Da quando, nel mese di aprile, i due presidenti Barack Obama e Raul Castro hanno sugellato, con una stretta di mano, un’amicizia non solo personale, ma anche di due popoli nati per essere vicini e non separati da un embargo che, nell’anno 2015, appare anacronistico, le diplomazie dei due paesi stanno concretizzando quanto auspicato da tutto il mondo (leggi il nostro articolo sull’incontro tra Obama e Castro).
Proprio il presidente statunitense ha dato l’annuncio della riapertura della sede diplomatica a L’Avana, chiusa da Eisenower. Tra pochi giorni, se non ci saranno sorprese dell’ultimo minuto, la richiesta formale alla diplomazia cubana, giungerà entro pochi giorni, prima che il congresso ratifichi la richiesta di apertura della sede diplomatica, e la conseguente nomina di un ambasciatore.

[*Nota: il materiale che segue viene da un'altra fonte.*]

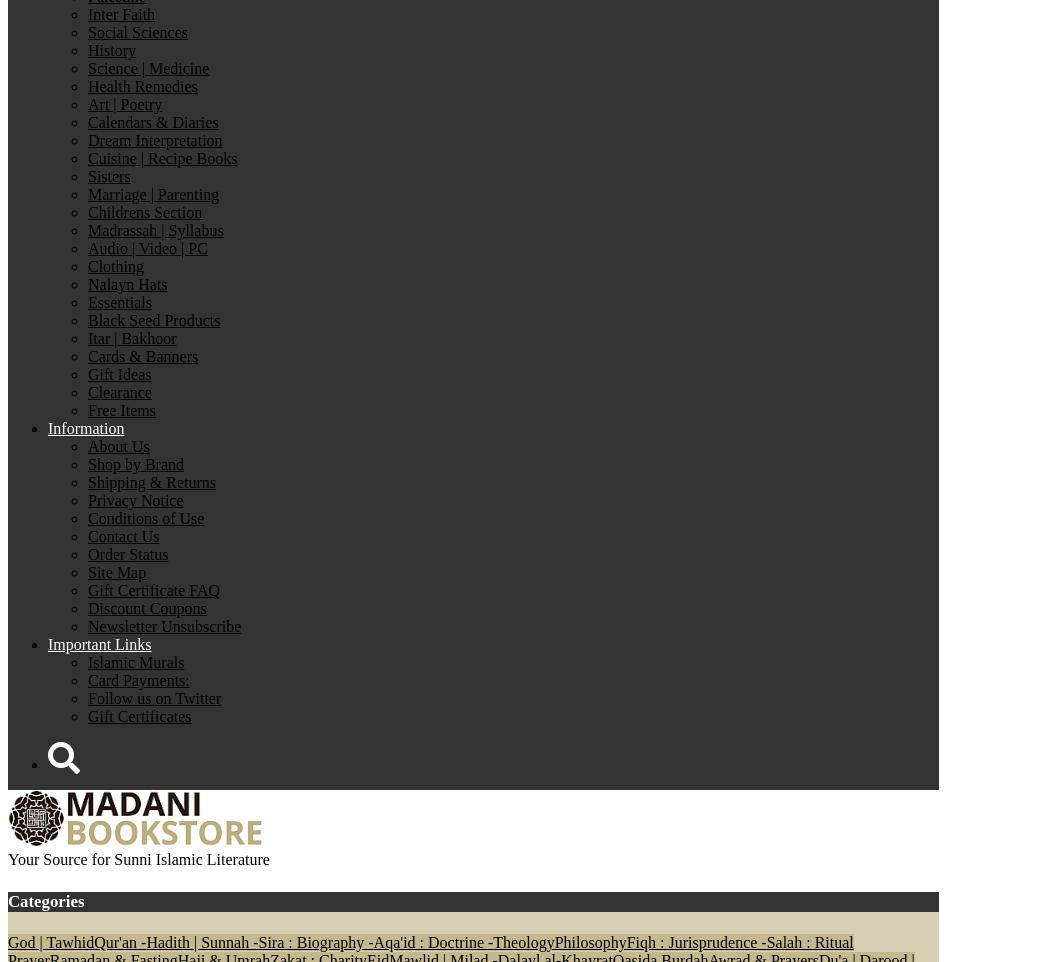  I want to click on 'Clearance', so click(118, 391).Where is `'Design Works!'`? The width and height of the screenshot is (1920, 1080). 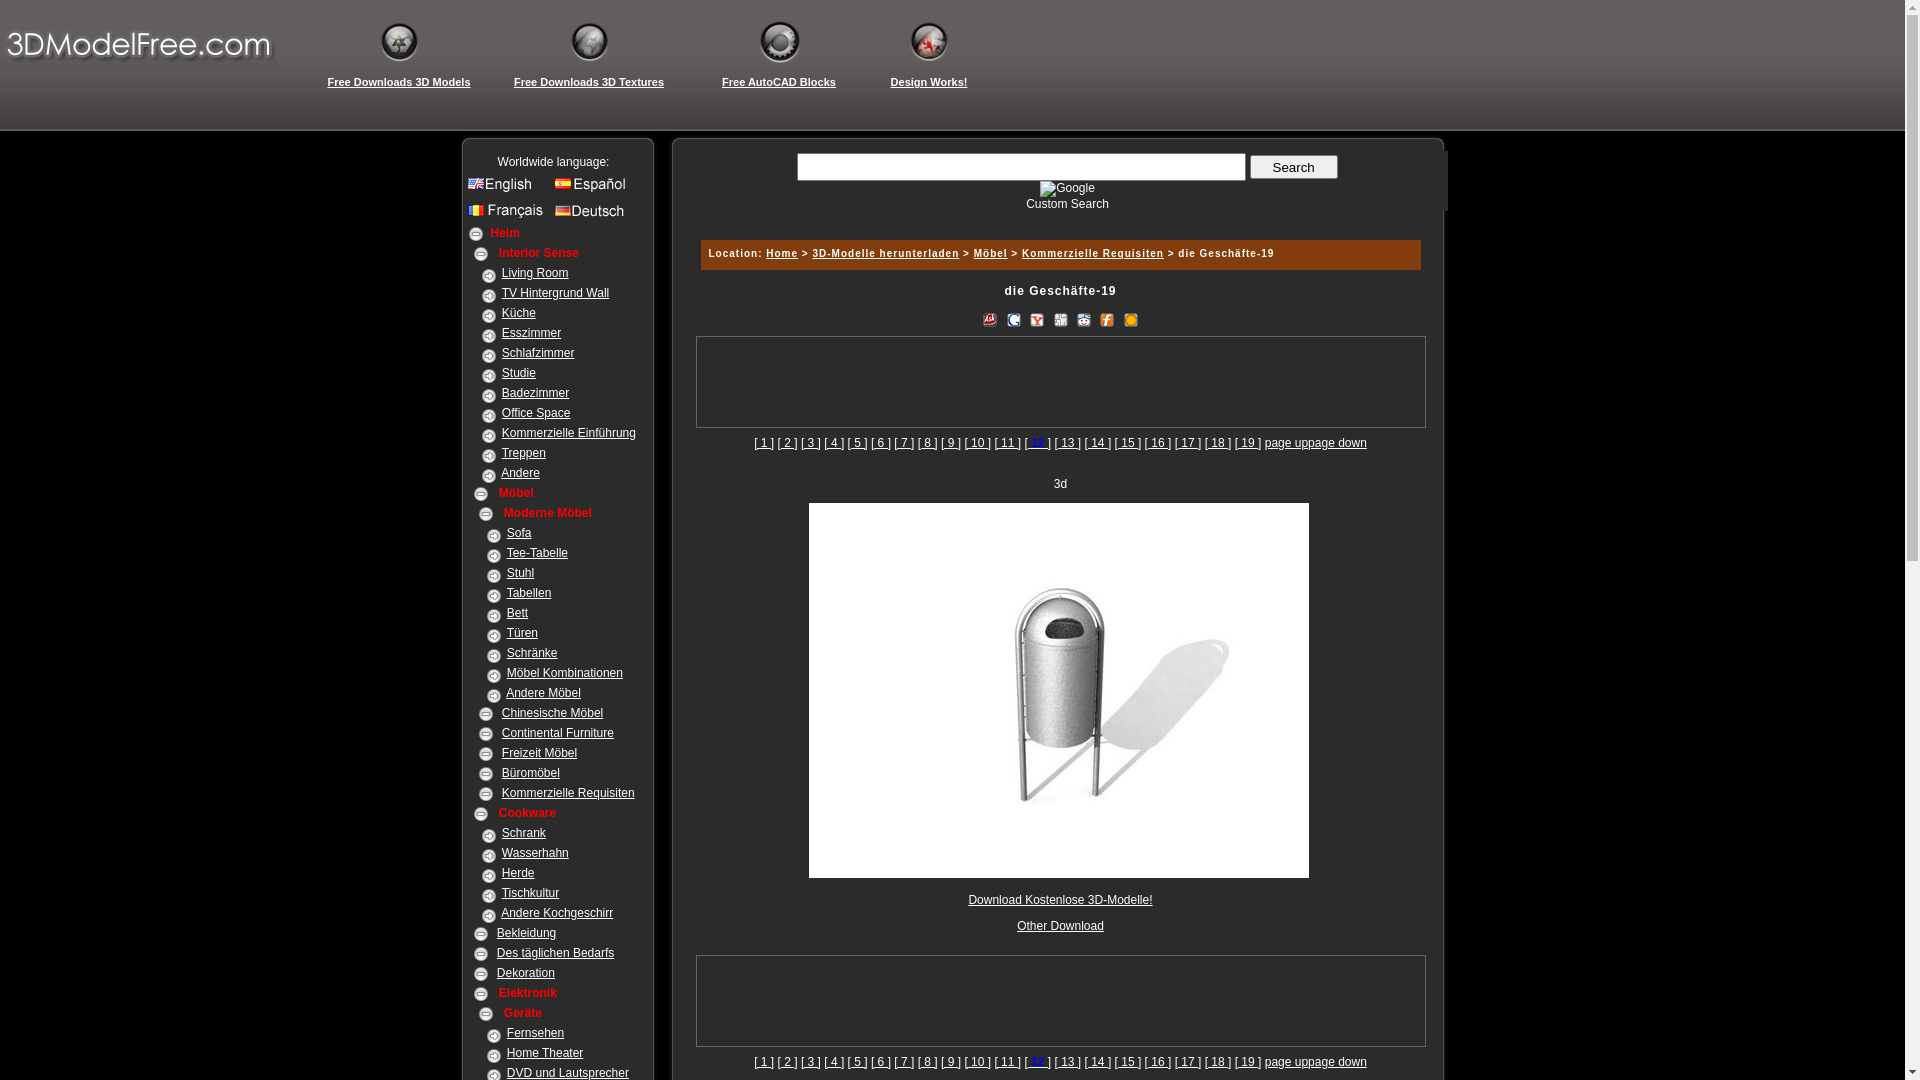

La scelta di Obama ha, oltre al formale riconoscimento diplomatico del paese fino a poco tempo fa avversario, tanto da essere nella lista degli stati sostenitori del terrorismo fino allo scorso aprile, quando sempre il presidente americano spinse per la rimozione.
L’obiettivo è far cessare l’embargo, che resiste dal 1962. Per superare il blocco commerciale c’è bisogno di un voto del congresso, fino a pochi mesi fa sarebbe stato difficile immaginare un placet dei parlamentari americani a una simile eventualità. Oggi però, alla luce degli incontri tra i presidenti, all’interessamento del Papa, che ha ricevuto il leader cubano il 10 maggio in Vaticano (leggi il nostro articolo), un voto a favore dell’apertura delle frontiere appare meno lontano.
Ci vorranno ancora diversi anni perché le diffidenze tra americani e cubani terminino. Sono state gettate oggi però le basi affinché non ci siano più alibi a rendere i rapporti tra i due paesi “normali”.